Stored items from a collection

::::::::::

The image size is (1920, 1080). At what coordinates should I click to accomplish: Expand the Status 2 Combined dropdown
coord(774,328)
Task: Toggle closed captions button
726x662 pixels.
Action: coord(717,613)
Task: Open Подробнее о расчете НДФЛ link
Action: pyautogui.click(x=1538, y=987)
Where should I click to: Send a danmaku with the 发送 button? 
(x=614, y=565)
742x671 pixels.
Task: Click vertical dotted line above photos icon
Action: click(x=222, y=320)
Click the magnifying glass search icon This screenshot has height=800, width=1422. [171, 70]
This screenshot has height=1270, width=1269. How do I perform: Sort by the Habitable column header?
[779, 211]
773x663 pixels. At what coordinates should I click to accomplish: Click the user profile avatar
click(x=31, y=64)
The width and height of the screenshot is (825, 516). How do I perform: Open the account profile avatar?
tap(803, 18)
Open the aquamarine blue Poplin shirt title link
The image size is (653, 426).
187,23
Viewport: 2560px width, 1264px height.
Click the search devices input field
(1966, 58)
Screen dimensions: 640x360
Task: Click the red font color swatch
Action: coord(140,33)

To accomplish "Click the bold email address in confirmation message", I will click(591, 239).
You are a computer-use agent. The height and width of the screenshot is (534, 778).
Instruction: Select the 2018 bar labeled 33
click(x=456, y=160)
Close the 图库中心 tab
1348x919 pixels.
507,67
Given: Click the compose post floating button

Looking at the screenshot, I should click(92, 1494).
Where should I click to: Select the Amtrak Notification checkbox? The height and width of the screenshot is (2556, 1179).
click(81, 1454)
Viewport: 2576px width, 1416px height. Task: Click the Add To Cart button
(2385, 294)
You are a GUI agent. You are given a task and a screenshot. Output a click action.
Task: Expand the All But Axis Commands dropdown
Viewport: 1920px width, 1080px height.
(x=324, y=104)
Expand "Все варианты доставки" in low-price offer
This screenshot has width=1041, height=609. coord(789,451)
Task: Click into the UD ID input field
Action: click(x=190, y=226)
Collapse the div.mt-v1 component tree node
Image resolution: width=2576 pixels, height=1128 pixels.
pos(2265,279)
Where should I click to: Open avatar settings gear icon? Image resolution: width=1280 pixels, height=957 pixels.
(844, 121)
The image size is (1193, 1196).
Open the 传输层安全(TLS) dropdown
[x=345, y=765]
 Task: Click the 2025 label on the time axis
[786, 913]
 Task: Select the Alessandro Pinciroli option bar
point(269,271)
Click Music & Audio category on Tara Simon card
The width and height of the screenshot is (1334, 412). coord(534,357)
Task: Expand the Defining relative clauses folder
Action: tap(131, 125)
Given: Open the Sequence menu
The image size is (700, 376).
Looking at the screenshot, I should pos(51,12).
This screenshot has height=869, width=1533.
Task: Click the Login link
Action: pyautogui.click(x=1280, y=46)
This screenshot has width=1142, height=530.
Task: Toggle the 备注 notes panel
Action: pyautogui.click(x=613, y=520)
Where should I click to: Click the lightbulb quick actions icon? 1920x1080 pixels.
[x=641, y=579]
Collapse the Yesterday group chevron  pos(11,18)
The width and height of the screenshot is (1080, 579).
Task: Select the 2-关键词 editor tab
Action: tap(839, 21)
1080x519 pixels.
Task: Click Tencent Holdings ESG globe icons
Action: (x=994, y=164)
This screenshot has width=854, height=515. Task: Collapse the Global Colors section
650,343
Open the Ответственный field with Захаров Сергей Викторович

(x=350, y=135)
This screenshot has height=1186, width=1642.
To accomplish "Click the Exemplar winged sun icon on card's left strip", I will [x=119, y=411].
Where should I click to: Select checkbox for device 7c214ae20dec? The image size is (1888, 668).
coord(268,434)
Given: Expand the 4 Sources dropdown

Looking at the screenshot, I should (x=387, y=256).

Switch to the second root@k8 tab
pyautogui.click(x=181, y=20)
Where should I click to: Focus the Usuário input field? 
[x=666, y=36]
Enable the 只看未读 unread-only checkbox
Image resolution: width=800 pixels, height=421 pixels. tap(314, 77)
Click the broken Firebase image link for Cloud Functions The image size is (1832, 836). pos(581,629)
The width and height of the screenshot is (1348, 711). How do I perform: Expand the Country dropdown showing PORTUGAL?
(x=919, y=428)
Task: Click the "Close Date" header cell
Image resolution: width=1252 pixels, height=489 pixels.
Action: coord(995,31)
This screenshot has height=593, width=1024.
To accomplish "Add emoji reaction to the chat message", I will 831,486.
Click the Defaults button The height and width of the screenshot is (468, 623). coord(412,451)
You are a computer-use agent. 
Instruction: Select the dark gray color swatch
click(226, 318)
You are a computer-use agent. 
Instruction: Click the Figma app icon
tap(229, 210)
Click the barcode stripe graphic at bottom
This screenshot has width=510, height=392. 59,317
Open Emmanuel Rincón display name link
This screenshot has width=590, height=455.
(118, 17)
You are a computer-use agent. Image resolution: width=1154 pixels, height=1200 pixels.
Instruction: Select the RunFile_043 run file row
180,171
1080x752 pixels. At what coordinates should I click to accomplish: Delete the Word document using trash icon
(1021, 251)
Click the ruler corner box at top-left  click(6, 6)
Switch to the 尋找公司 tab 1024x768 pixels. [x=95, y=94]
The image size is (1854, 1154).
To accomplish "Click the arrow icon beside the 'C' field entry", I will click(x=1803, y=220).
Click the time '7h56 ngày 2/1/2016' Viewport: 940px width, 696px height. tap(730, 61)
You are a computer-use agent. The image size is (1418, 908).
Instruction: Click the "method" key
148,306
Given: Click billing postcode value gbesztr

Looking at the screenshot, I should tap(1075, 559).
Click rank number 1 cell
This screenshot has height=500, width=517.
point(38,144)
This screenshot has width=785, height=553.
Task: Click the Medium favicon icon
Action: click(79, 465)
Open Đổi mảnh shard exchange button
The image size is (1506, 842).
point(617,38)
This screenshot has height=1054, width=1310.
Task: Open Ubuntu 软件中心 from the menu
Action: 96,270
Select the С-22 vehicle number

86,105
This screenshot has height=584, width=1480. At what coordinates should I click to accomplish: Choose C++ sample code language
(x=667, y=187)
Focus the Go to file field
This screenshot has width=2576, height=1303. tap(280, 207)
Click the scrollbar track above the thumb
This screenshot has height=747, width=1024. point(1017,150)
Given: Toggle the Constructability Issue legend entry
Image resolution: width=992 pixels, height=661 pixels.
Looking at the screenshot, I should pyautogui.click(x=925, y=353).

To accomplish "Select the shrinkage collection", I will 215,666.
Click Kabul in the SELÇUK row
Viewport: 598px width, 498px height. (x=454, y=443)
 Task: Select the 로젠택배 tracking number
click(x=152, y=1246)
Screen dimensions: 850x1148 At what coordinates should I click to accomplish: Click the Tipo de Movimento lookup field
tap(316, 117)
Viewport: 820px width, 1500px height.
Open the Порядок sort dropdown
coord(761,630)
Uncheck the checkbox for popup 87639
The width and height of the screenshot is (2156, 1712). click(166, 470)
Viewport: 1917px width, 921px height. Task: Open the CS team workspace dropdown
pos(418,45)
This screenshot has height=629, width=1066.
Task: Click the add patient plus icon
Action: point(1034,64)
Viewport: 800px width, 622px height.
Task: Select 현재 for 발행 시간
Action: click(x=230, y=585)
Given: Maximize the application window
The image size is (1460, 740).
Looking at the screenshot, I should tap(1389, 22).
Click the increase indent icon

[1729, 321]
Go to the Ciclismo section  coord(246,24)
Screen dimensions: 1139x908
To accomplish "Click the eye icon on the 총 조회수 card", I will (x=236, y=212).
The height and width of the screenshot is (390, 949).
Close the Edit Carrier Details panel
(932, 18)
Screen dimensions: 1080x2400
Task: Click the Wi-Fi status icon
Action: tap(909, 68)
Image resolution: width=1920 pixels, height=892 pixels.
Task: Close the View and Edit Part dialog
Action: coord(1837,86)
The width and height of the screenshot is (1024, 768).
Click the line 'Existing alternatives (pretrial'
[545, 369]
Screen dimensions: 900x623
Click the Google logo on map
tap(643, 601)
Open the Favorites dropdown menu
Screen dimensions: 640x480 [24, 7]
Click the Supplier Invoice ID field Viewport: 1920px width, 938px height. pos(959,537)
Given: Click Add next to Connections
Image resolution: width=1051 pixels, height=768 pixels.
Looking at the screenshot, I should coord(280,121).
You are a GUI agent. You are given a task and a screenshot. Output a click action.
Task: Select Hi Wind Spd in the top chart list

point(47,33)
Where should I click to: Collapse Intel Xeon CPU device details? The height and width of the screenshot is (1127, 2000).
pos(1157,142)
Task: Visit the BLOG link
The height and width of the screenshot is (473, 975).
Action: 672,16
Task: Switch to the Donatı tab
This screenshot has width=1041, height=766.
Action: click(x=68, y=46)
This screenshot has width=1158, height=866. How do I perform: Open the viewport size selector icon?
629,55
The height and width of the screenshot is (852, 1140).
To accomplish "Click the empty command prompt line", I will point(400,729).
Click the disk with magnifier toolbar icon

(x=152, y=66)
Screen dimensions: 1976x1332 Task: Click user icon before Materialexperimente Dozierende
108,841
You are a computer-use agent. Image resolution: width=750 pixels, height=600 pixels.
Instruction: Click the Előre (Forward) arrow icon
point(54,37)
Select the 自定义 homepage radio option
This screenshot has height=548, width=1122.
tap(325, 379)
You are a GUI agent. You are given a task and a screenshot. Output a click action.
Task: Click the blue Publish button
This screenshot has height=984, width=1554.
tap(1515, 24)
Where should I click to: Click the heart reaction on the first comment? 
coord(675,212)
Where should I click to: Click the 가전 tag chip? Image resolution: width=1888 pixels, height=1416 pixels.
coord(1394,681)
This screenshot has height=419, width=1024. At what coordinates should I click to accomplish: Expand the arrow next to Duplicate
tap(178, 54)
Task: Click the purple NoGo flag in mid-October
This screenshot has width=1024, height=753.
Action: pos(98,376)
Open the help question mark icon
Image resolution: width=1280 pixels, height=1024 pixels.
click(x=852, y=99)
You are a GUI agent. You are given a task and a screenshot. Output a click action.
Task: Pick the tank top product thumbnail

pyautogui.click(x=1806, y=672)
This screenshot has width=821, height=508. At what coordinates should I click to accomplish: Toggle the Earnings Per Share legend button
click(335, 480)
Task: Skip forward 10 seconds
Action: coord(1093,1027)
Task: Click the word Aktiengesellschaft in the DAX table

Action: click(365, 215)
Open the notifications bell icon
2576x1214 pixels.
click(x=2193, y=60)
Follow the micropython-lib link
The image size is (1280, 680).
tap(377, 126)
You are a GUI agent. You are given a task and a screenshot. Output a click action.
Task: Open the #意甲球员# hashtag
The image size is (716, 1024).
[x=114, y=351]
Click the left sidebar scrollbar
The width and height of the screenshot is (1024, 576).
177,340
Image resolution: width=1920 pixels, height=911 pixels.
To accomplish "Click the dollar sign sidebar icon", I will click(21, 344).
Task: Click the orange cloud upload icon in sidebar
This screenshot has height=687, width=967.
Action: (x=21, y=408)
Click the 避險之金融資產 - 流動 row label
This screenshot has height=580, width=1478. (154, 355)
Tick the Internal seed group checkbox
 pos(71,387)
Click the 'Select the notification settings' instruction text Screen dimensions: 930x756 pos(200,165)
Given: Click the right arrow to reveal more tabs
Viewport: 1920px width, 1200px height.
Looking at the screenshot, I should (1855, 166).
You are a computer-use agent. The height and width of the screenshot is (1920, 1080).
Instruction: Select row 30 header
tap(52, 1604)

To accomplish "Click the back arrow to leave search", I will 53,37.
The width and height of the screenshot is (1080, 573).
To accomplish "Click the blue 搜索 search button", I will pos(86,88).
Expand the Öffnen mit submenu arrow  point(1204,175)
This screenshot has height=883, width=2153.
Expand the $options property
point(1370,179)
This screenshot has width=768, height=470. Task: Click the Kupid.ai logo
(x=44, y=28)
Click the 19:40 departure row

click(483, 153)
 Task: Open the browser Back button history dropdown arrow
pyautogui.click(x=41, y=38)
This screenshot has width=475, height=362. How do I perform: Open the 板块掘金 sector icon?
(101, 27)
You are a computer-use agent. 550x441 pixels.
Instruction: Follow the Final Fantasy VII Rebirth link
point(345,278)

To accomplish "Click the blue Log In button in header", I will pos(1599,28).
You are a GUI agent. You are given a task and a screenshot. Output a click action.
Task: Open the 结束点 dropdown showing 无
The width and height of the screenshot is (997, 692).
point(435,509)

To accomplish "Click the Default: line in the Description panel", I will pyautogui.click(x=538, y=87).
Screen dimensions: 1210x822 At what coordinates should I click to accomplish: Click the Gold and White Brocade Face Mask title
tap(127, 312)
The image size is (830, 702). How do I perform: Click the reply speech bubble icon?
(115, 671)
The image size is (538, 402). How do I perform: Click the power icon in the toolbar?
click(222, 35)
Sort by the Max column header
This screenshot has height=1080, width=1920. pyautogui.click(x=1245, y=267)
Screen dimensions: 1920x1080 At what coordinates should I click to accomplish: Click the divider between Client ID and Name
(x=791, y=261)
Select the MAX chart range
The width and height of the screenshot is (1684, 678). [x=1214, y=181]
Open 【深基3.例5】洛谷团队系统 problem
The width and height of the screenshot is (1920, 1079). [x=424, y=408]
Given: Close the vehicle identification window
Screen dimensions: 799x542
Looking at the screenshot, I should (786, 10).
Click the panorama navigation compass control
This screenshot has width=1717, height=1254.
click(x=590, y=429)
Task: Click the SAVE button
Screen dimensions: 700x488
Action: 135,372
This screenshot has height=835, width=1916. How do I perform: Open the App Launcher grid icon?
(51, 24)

::::::::::

What needs to be done> Reproduce word for word the lines in the records above, from the line containing "Given: Open the Sequence menu" through the line containing "This screenshot has width=1142, height=530.", both included.

Written response>
Given: Open the Sequence menu
The image size is (700, 376).
Looking at the screenshot, I should pos(51,12).
This screenshot has height=869, width=1533.
Task: Click the Login link
Action: pyautogui.click(x=1280, y=46)
This screenshot has width=1142, height=530.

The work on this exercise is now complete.